# Information provided start
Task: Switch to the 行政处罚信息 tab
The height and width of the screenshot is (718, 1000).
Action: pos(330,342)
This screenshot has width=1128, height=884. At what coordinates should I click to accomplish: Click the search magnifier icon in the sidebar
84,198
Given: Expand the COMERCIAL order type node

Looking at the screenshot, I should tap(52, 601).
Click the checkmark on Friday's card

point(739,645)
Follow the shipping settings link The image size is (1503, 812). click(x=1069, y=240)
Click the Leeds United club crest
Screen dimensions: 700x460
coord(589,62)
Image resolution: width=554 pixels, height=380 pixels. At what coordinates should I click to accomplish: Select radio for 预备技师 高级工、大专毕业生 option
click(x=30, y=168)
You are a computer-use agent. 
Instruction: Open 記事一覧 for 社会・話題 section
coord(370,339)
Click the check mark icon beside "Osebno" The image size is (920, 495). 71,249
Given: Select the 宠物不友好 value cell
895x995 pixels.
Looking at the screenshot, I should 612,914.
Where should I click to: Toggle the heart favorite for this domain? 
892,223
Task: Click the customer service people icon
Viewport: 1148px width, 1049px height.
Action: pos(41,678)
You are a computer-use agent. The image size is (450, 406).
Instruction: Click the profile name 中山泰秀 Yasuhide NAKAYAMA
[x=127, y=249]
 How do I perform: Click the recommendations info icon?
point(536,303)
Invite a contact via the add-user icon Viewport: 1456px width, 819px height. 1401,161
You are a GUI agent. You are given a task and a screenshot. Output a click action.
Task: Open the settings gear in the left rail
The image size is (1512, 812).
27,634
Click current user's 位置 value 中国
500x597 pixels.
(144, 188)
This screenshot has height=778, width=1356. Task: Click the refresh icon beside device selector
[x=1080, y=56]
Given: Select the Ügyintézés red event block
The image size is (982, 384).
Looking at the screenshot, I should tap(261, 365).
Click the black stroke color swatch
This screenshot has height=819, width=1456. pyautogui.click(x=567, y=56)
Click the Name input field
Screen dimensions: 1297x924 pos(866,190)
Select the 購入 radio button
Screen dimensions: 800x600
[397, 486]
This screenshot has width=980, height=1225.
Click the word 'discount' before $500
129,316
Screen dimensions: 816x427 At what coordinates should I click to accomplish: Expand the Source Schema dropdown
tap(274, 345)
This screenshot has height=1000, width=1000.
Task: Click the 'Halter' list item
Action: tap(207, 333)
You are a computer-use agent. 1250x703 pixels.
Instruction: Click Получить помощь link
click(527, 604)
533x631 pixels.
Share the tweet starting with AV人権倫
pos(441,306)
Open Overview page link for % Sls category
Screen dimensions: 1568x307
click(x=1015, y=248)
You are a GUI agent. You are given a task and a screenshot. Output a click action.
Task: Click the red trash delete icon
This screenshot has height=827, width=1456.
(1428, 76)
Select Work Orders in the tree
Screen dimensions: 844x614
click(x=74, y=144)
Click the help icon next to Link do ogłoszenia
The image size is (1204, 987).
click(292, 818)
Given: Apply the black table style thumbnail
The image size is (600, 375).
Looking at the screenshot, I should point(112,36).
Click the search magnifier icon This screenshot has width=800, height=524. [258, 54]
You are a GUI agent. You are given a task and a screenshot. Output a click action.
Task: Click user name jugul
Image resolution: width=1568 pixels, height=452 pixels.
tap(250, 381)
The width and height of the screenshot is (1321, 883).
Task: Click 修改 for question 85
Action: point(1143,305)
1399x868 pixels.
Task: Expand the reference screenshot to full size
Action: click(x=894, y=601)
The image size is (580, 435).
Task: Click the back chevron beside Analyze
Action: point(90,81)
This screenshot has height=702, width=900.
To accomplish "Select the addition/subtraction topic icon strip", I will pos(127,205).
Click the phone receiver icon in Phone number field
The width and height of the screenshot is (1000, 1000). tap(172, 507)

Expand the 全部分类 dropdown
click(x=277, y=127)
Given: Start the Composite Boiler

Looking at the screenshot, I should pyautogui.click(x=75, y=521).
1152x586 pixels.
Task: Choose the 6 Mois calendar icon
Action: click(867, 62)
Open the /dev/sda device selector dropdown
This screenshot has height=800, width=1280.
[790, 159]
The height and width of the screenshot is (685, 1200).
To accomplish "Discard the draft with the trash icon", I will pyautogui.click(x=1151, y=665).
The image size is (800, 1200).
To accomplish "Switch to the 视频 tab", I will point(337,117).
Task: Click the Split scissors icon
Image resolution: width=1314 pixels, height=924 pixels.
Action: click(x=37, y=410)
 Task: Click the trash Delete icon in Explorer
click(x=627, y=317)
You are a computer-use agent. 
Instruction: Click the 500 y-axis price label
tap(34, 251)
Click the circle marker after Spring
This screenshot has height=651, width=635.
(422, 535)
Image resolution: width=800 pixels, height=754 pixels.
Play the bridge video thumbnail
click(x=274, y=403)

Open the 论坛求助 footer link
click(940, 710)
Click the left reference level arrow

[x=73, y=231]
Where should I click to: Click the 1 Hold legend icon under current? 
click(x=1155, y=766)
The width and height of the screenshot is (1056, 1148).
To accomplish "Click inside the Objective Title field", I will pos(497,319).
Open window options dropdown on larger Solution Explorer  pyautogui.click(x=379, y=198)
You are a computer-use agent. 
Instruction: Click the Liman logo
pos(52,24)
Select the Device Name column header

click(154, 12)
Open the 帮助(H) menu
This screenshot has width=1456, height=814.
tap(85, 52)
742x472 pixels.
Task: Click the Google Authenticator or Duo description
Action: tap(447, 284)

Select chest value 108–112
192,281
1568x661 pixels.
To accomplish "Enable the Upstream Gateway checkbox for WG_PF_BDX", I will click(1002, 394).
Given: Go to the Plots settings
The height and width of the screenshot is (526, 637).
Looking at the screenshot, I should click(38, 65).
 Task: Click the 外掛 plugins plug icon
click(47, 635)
# Information provided end
What to produce »
Rewrite all of the items above, replacing "Viewport:" with "Screen size:" and changing nothing else.

Written response »
Task: Switch to the 行政处罚信息 tab
The height and width of the screenshot is (718, 1000).
Action: pos(330,342)
This screenshot has width=1128, height=884. At what coordinates should I click to accomplish: Click the search magnifier icon in the sidebar
84,198
Given: Expand the COMERCIAL order type node

Looking at the screenshot, I should tap(52, 601).
Click the checkmark on Friday's card

point(739,645)
Follow the shipping settings link The image size is (1503, 812). click(x=1069, y=240)
Click the Leeds United club crest
Screen dimensions: 700x460
coord(589,62)
Image resolution: width=554 pixels, height=380 pixels. At what coordinates should I click to accomplish: Select radio for 预备技师 高级工、大专毕业生 option
click(x=30, y=168)
You are a computer-use agent. 
Instruction: Open 記事一覧 for 社会・話題 section
coord(370,339)
Click the check mark icon beside "Osebno" The image size is (920, 495). 71,249
Given: Select the 宠物不友好 value cell
895x995 pixels.
Looking at the screenshot, I should 612,914.
Where should I click to: Toggle the heart favorite for this domain? 
892,223
Task: Click the customer service people icon
Screen size: 1148px width, 1049px height.
Action: pos(41,678)
You are a computer-use agent. The image size is (450, 406).
Instruction: Click the profile name 中山泰秀 Yasuhide NAKAYAMA
[x=127, y=249]
 How do I perform: Click the recommendations info icon?
point(536,303)
Invite a contact via the add-user icon Screen size: 1456px width, 819px height. 1401,161
You are a GUI agent. You are given a task and a screenshot. Output a click action.
Task: Open the settings gear in the left rail
The image size is (1512, 812).
27,634
Click current user's 位置 value 中国
500x597 pixels.
(144, 188)
This screenshot has height=778, width=1356. Task: Click the refresh icon beside device selector
[x=1080, y=56]
Given: Select the Ügyintézés red event block
The image size is (982, 384).
Looking at the screenshot, I should tap(261, 365).
Click the black stroke color swatch
This screenshot has height=819, width=1456. pyautogui.click(x=567, y=56)
Click the Name input field
Screen dimensions: 1297x924 pos(866,190)
Select the 購入 radio button
Screen dimensions: 800x600
[397, 486]
This screenshot has width=980, height=1225.
Click the word 'discount' before $500
129,316
Screen dimensions: 816x427 At what coordinates should I click to accomplish: Expand the Source Schema dropdown
tap(274, 345)
This screenshot has height=1000, width=1000.
Task: Click the 'Halter' list item
Action: tap(207, 333)
You are a computer-use agent. 1250x703 pixels.
Instruction: Click Получить помощь link
click(527, 604)
533x631 pixels.
Share the tweet starting with AV人権倫
pos(441,306)
Open Overview page link for % Sls category
Screen dimensions: 1568x307
click(x=1015, y=248)
You are a GUI agent. You are given a task and a screenshot. Output a click action.
Task: Click the red trash delete icon
This screenshot has height=827, width=1456.
(1428, 76)
Select Work Orders in the tree
Screen dimensions: 844x614
click(x=74, y=144)
Click the help icon next to Link do ogłoszenia
The image size is (1204, 987).
click(292, 818)
Given: Apply the black table style thumbnail
The image size is (600, 375).
Looking at the screenshot, I should point(112,36).
Click the search magnifier icon This screenshot has width=800, height=524. [258, 54]
You are a GUI agent. You are given a task and a screenshot. Output a click action.
Task: Click user name jugul
Image resolution: width=1568 pixels, height=452 pixels.
tap(250, 381)
The width and height of the screenshot is (1321, 883).
Task: Click 修改 for question 85
Action: point(1143,305)
1399x868 pixels.
Task: Expand the reference screenshot to full size
Action: click(x=894, y=601)
The image size is (580, 435).
Task: Click the back chevron beside Analyze
Action: point(90,81)
This screenshot has height=702, width=900.
To accomplish "Select the addition/subtraction topic icon strip", I will pos(127,205).
Click the phone receiver icon in Phone number field
The width and height of the screenshot is (1000, 1000). tap(172, 507)

Expand the 全部分类 dropdown
click(x=277, y=127)
Given: Start the Composite Boiler

Looking at the screenshot, I should pyautogui.click(x=75, y=521).
1152x586 pixels.
Task: Choose the 6 Mois calendar icon
Action: click(867, 62)
Open the /dev/sda device selector dropdown
This screenshot has height=800, width=1280.
[790, 159]
The height and width of the screenshot is (685, 1200).
To accomplish "Discard the draft with the trash icon", I will pyautogui.click(x=1151, y=665).
The image size is (800, 1200).
To accomplish "Switch to the 视频 tab", I will point(337,117).
Task: Click the Split scissors icon
Image resolution: width=1314 pixels, height=924 pixels.
Action: click(x=37, y=410)
 Task: Click the trash Delete icon in Explorer
click(x=627, y=317)
You are a computer-use agent. 
Instruction: Click the 500 y-axis price label
tap(34, 251)
Click the circle marker after Spring
This screenshot has height=651, width=635.
(422, 535)
Image resolution: width=800 pixels, height=754 pixels.
Play the bridge video thumbnail
click(x=274, y=403)

Open the 论坛求助 footer link
click(940, 710)
Click the left reference level arrow

[x=73, y=231]
Where should I click to: Click the 1 Hold legend icon under current? 
click(x=1155, y=766)
The width and height of the screenshot is (1056, 1148).
To accomplish "Click inside the Objective Title field", I will pos(497,319).
Open window options dropdown on larger Solution Explorer  pyautogui.click(x=379, y=198)
You are a computer-use agent. 
Instruction: Click the Liman logo
pos(52,24)
Select the Device Name column header

click(154, 12)
Open the 帮助(H) menu
This screenshot has width=1456, height=814.
tap(85, 52)
742x472 pixels.
Task: Click the Google Authenticator or Duo description
Action: tap(447, 284)

Select chest value 108–112
192,281
1568x661 pixels.
To accomplish "Enable the Upstream Gateway checkbox for WG_PF_BDX", I will click(1002, 394).
Given: Go to the Plots settings
The height and width of the screenshot is (526, 637).
Looking at the screenshot, I should click(38, 65).
 Task: Click the 外掛 plugins plug icon
click(47, 635)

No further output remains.